Special to the Tribune-Star
TERRE HAUTE —
When the colonies were established in the 1600s and 1700s, the geography of North America was mostly unknown. Colonies on the East Coast often made claims to land extending west, not knowing what was actually there, and claiming land all the way to the West Coast. Some claims overlapped those of another colony and caused disputes. After the American Revolution, when the colonies became states, the problems with their westward claims were gradually resolved. In most cases, these lands were ceded to the federal government, often to help the states meet their war debts. Seven of the 13 states had made extensive land claims to their west.
1) One of Virginia’s western claims was the land that became Kentucky. Virginia did not cede this land to the federal government, but created a county out of it — Kentucky County, Va. Virginia used some of this land as bounty land for its soldiers who fought in the Revolution. In 1792, the state of Kentucky was created and admitted to the union. Virginia also had claims north of the Ohio River, which it did cede to the federal government. This land became part of the Northwest Territory.
2) New York and New Hampshire both laid claim to the land that eventually became Vermont. In this case, New York was claiming land to its east, while New Hampshire was claiming land to its west. Both colonies had made land grants in the disputed area for years prior to the Revolution. The citizens in the disputed area wanted to become a state and in 1791 Vermont entered the union.
3) North Carolina claimed the land to its west, which eventually became the state of Tennessee. In 1784 North Carolina ceded most of the land to the federal government after first setting aside a reserve of land to be granted to its Revolutionary soldiers as bounty land for their service. In 1790 Tennessee became part of the Southwest Territory and in 1796 it became a state.

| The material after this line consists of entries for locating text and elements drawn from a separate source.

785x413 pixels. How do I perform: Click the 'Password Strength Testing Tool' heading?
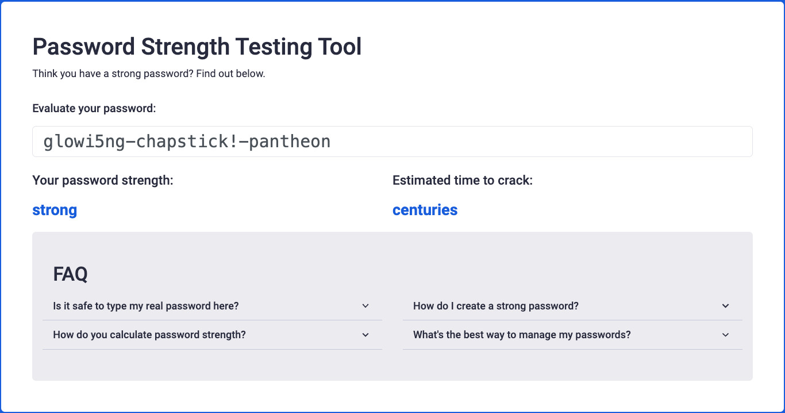[x=197, y=47]
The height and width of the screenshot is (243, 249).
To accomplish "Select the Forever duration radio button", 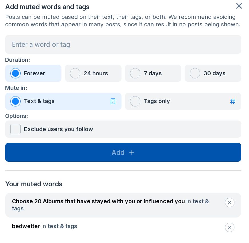I will tap(15, 73).
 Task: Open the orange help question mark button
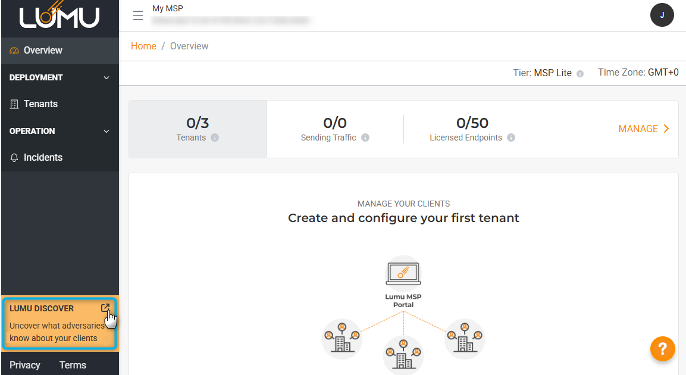(x=662, y=349)
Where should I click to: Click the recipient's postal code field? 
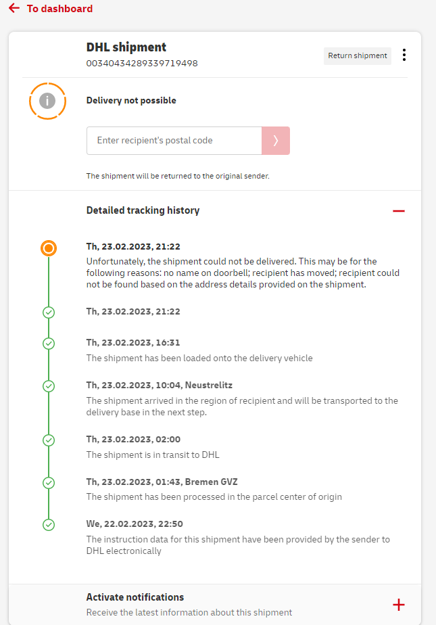tap(174, 141)
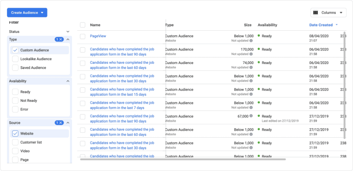Click the horizontal scrollbar below the table

coord(183,159)
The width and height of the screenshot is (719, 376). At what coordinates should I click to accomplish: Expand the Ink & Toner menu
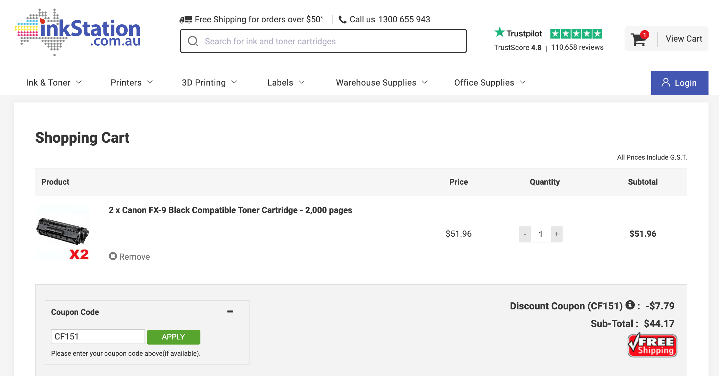click(x=54, y=83)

4) Massachusetts claimed land in a swath from sea to sea. Realistically, New York was in the way, but Massachusetts had laid claim to the land that was western New York, and then directly west to a sector going through Michigan and Wisconsin. Massachusetts ceded its westernmost land to the federal government in 1785. This land became part of the Northwest Territory. The claim to western New York was resolved in 1786, with New York keeping the land. A modern map of Pennsylvania shows a small triangle of land in the northwest corner of the state, touching Lake Erie. This land had been claimed by Massachusetts. The so-called Erie Triangle was ceded to the U.S. government and then sold to Pennsylvania.
5) Connecticut claimed western lands in a band going across the tops of the present-day states of Ohio, Indiana and Illinois. This territory was ceded to the U.S. government in 1776 and 1800, all except the Western Reserve in Ohio. The reserve was used as bounty land for Connecticut Revolutionary War soldiers.
6) South Carolina claimed a 12-mile-wide strip of land extending across the top of what is now Georgia, Mississippi and Alabama, to the Mississippi River. This was ceded to Georgia in 1787. The claim was later found out to be a surveying error and the land description in the survey did not actually exist.
7) Georgia claimed the land that now makes up the states of Alabama and Mississippi. Some of this land had been involved in scandals and fraud: the Yazoo lands and the Pine Barrens. The scandals involved Georgia officials selling land to political insiders and making multiple grants of the same land. The land was ceded by Georgia to the U.S. in 1802 in order for the federal government to take over the legal liabilities for the land. It took until 1814 for a full resolution of these issues.